- Your instructions
Copy each line of the entries below that contains the string "optimize".

- Material supplied
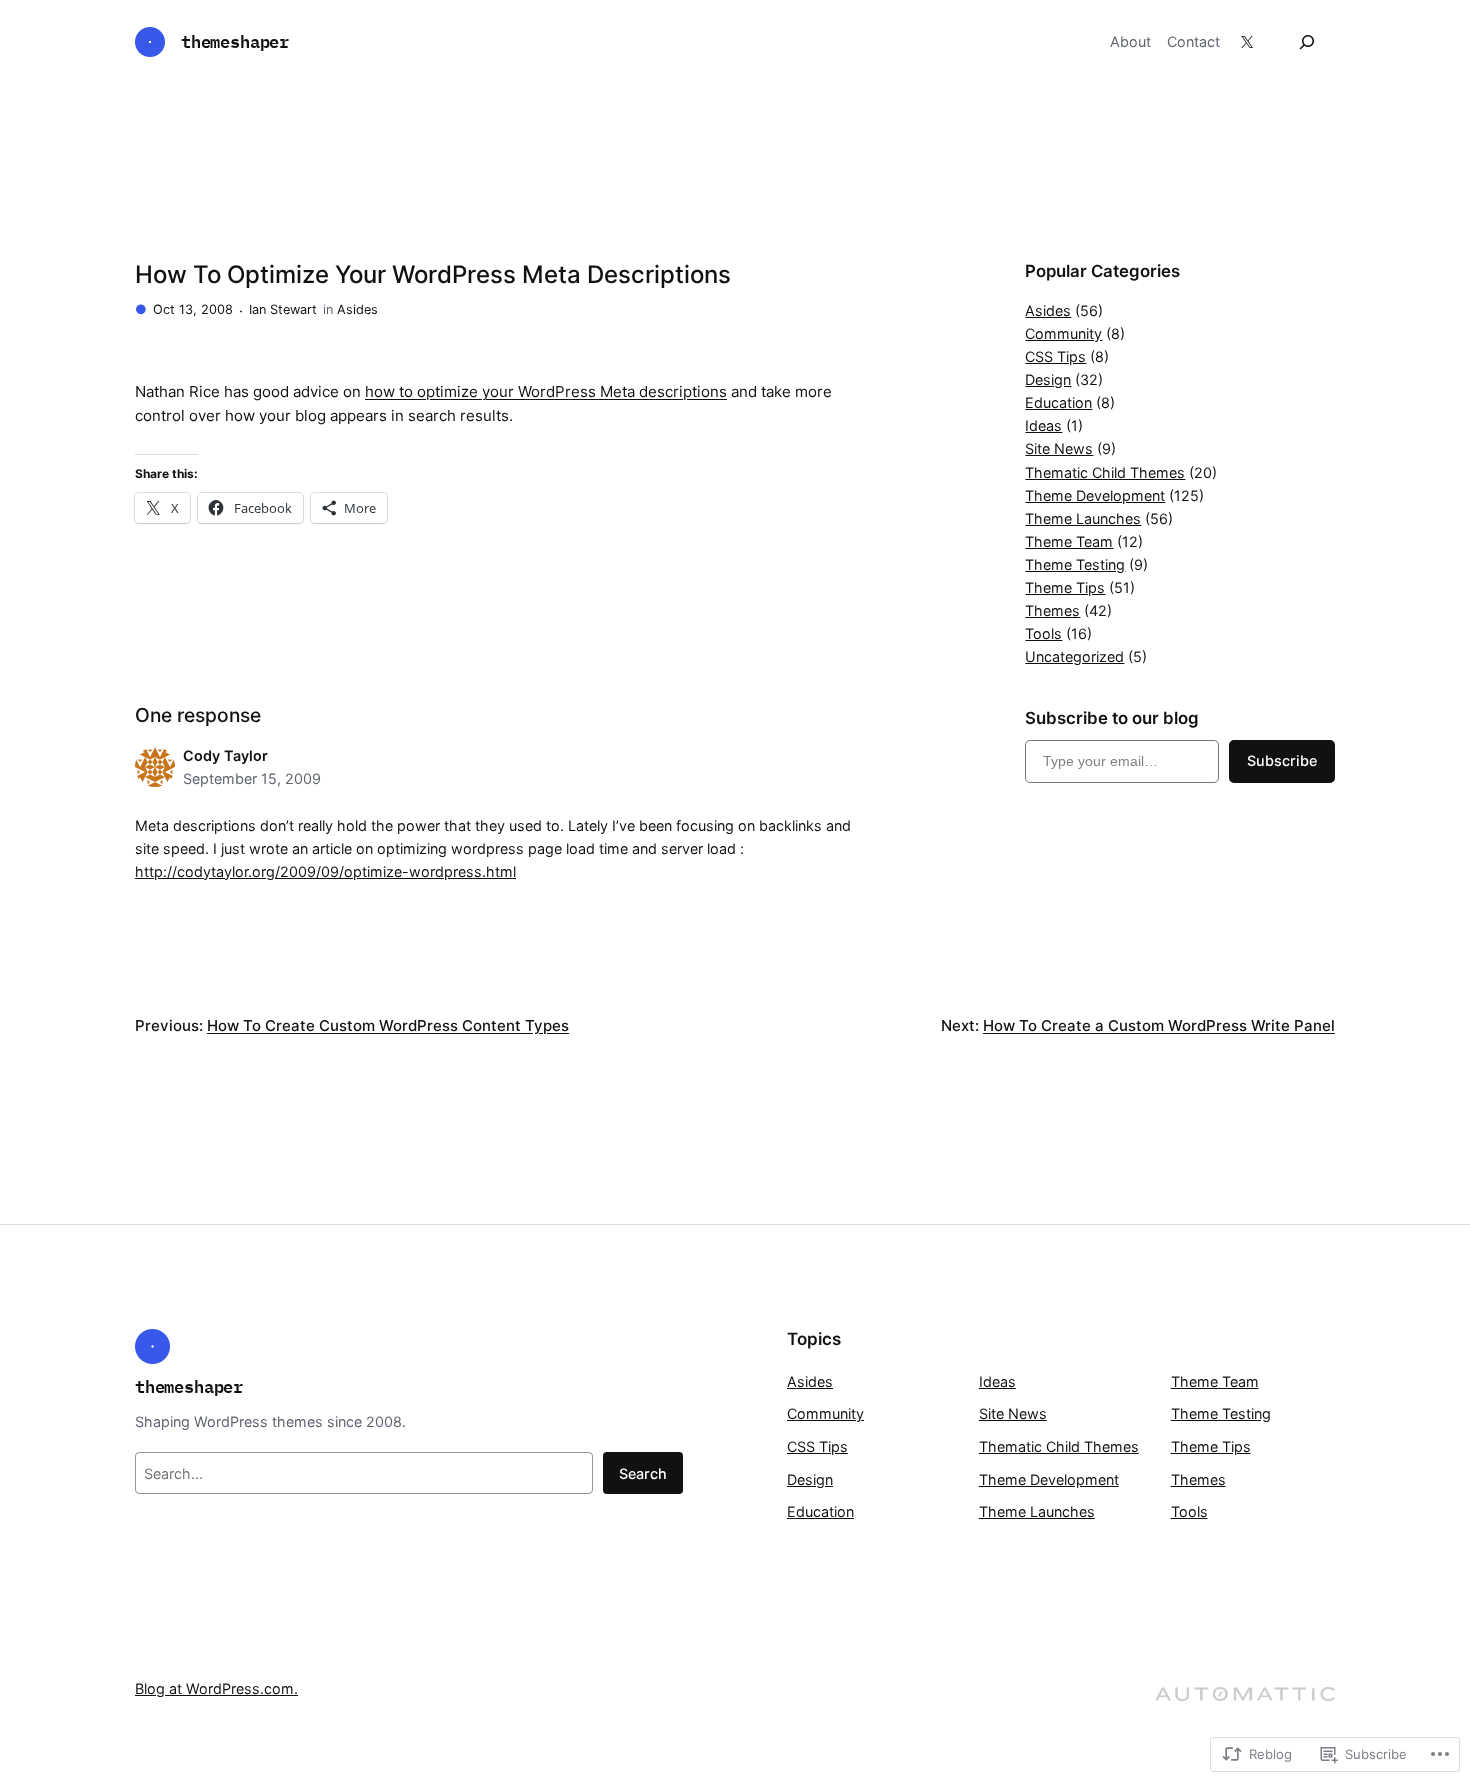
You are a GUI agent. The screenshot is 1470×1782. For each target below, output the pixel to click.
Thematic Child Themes (1105, 472)
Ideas (1043, 425)
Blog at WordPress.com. (216, 1688)
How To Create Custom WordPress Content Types (388, 1025)
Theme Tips (1065, 587)
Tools (1043, 633)
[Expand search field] (1307, 41)
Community (1063, 333)
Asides (357, 309)
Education (1058, 402)
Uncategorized (1074, 656)
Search (643, 1473)
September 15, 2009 (252, 778)
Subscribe (1282, 760)
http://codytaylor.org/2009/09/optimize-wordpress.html (325, 871)
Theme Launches (1083, 518)
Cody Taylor (225, 755)
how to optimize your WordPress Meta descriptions (546, 391)
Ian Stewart (283, 309)
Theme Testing (1075, 564)
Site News (1059, 448)
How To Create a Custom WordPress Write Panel (1159, 1025)
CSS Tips (1055, 356)
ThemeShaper (235, 41)
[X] (1247, 42)
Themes (1052, 610)
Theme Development (1095, 495)
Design (1048, 379)
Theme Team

- Task answer
http://codytaylor.org/2009/09/optimize-wordpress.html (325, 871)
how to optimize your WordPress Meta descriptions (546, 391)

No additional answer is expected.